» **SUPPLIED MATERIAL**:

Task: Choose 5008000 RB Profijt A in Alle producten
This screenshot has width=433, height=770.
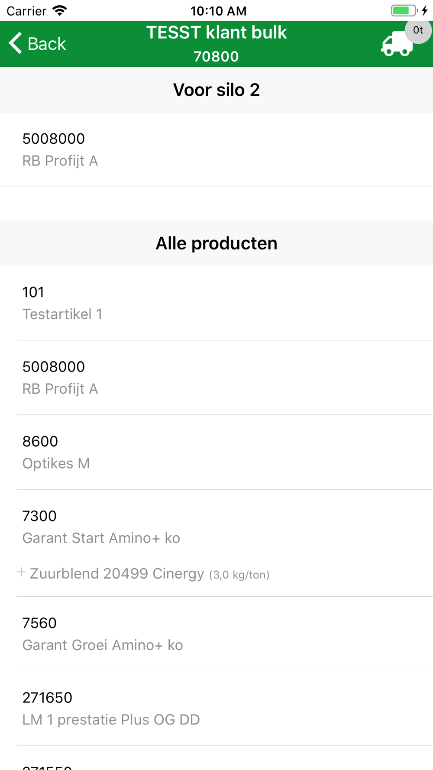Action: (x=217, y=378)
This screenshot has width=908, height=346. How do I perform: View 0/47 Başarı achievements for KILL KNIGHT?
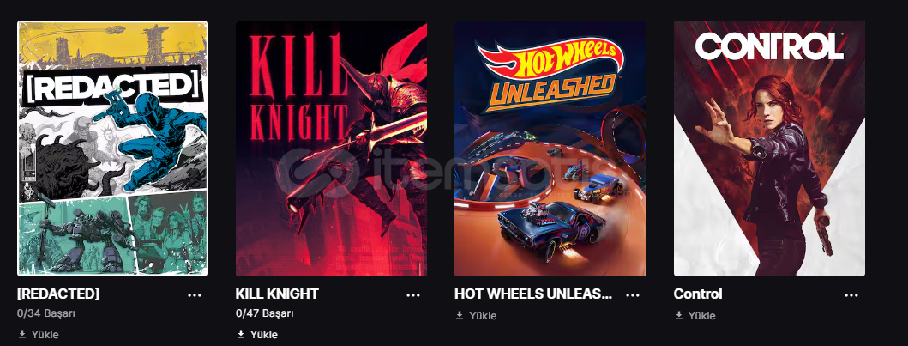coord(265,313)
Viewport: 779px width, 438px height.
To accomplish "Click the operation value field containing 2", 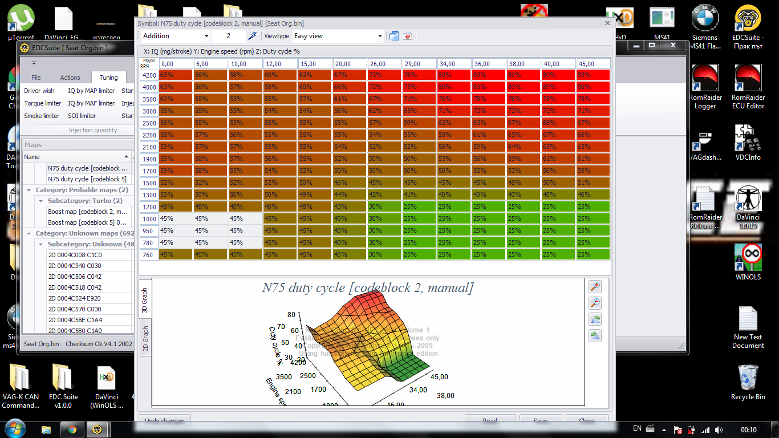I will pyautogui.click(x=228, y=36).
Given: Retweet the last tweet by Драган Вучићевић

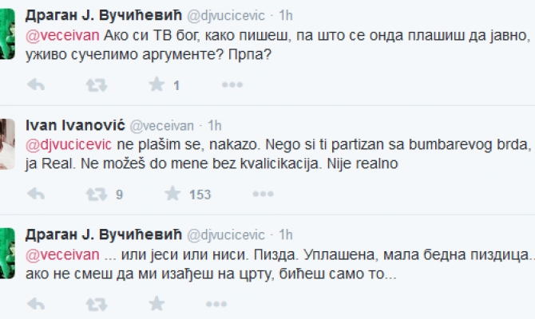Looking at the screenshot, I should [96, 303].
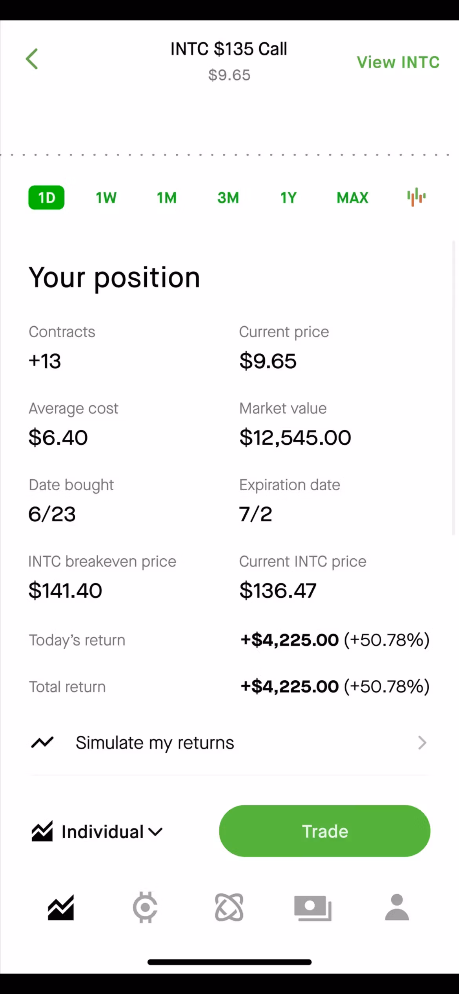Open the View INTC link
This screenshot has width=459, height=994.
398,62
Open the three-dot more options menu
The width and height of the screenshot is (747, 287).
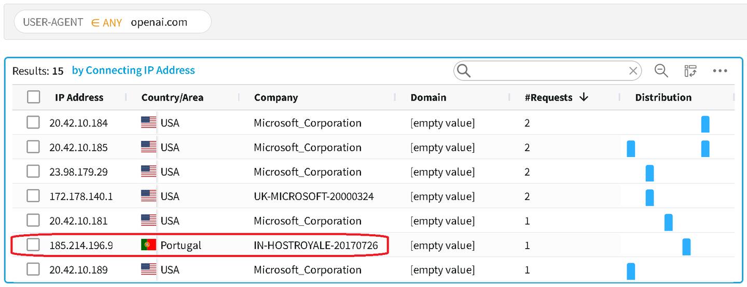(720, 71)

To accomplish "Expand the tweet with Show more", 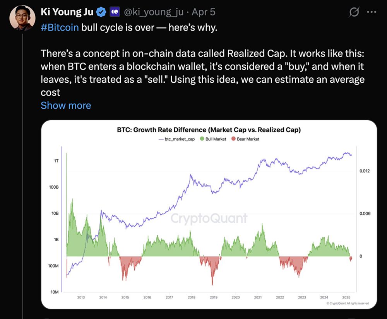I will 66,105.
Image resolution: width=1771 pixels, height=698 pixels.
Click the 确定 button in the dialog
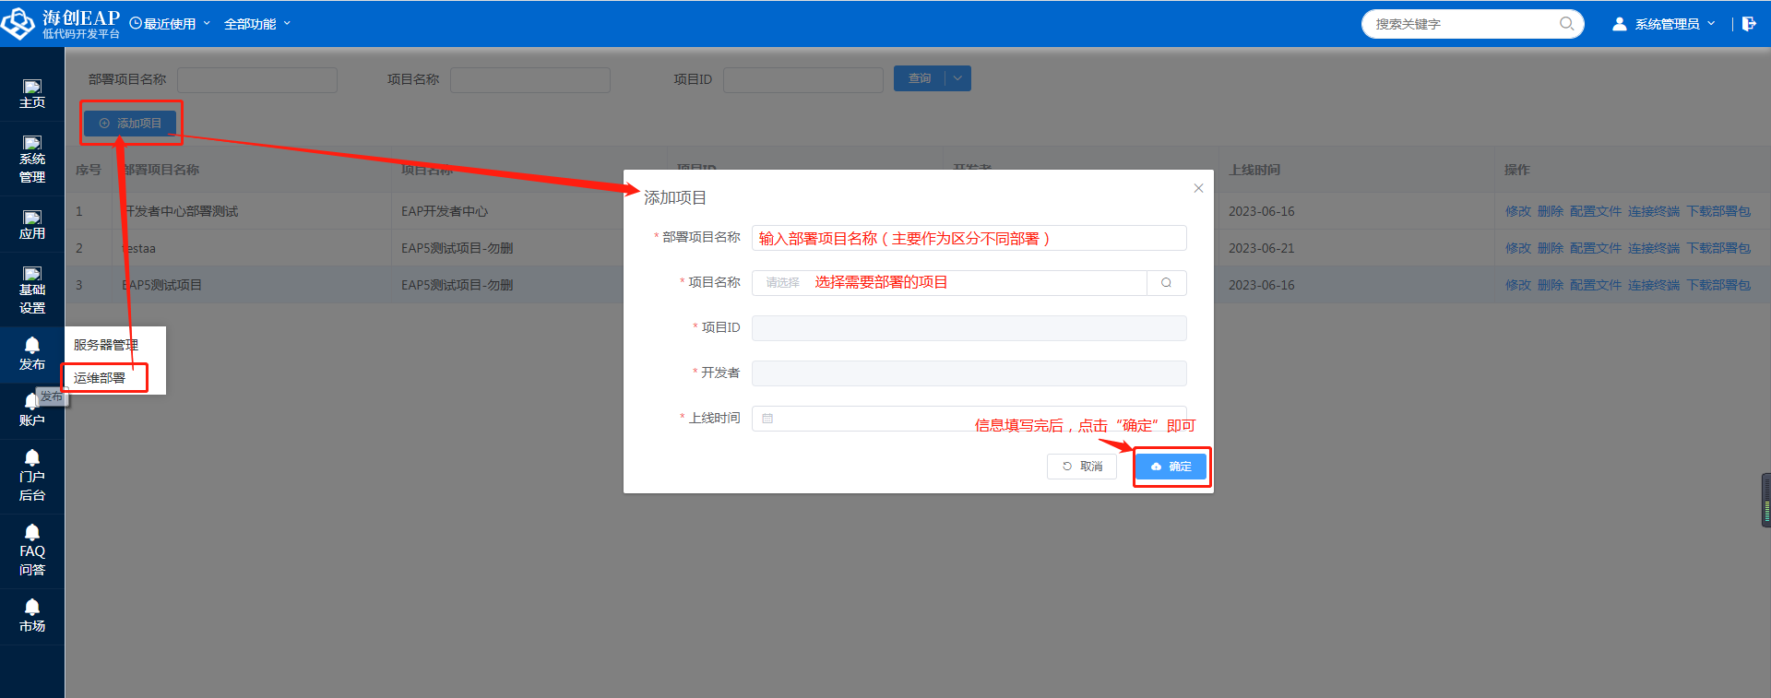pyautogui.click(x=1171, y=467)
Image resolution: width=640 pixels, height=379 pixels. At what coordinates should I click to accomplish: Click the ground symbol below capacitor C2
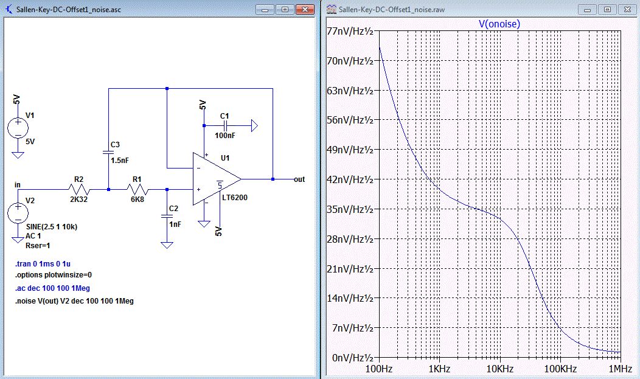point(165,244)
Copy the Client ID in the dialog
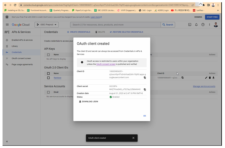This screenshot has width=225, height=148. (x=145, y=78)
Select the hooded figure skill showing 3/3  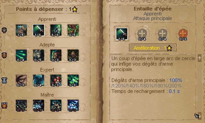pos(73,55)
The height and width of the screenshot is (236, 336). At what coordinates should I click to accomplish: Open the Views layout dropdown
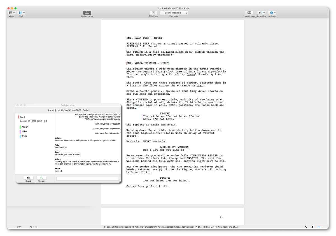click(12, 13)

» **TASK DIRECTIONS**: Please set down only the lines from the first line of the records above through the line that has "Viewport: 779px width, 438px height.", exactly, and not the pictures.

» **YOUR SOLUTION**:
Task: Choose 5008000 RB Profijt A in Alle producten
This screenshot has width=433, height=770.
Action: (x=217, y=378)
This screenshot has width=908, height=346. How do I perform: View 0/47 Başarı achievements for KILL KNIGHT?
coord(265,313)
Viewport: 779px width, 438px height.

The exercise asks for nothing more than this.